------ Data shown ------
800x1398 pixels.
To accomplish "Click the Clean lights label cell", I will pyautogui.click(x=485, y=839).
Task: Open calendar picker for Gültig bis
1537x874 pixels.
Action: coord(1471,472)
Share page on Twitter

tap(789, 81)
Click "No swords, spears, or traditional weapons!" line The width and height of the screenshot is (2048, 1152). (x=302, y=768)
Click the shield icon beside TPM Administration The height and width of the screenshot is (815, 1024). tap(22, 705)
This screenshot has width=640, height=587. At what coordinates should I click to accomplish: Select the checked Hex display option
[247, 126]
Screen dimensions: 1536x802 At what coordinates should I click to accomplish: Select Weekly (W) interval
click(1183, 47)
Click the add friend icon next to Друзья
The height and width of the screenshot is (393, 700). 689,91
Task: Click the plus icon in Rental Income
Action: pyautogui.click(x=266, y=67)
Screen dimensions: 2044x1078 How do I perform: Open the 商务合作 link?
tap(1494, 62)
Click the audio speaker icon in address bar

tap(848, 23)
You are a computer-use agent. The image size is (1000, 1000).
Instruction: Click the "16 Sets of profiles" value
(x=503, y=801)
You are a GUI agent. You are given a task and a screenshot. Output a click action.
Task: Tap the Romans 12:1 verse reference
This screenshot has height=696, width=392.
------
▶ [What to work on]: Please transcribe every entry above exactly as it appears.

▶ [Exercise answer]:
800x1398 pixels.
To accomplish "Click the Clean lights label cell", I will pyautogui.click(x=485, y=839).
Task: Open calendar picker for Gültig bis
1537x874 pixels.
Action: coord(1471,472)
Share page on Twitter

tap(789, 81)
Click "No swords, spears, or traditional weapons!" line The width and height of the screenshot is (2048, 1152). (x=302, y=768)
Click the shield icon beside TPM Administration The height and width of the screenshot is (815, 1024). tap(22, 705)
This screenshot has width=640, height=587. At what coordinates should I click to accomplish: Select the checked Hex display option
[247, 126]
Screen dimensions: 1536x802 At what coordinates should I click to accomplish: Select Weekly (W) interval
click(1183, 47)
Click the add friend icon next to Друзья
The height and width of the screenshot is (393, 700). 689,91
Task: Click the plus icon in Rental Income
Action: pyautogui.click(x=266, y=67)
Screen dimensions: 2044x1078 How do I perform: Open the 商务合作 link?
tap(1494, 62)
Click the audio speaker icon in address bar

tap(848, 23)
You are a computer-use agent. The image size is (1000, 1000).
Instruction: Click the "16 Sets of profiles" value
(x=503, y=801)
You are a GUI agent. You are given a task and a screenshot. Output a click action.
Task: Tap the Romans 12:1 verse reference
This screenshot has height=696, width=392.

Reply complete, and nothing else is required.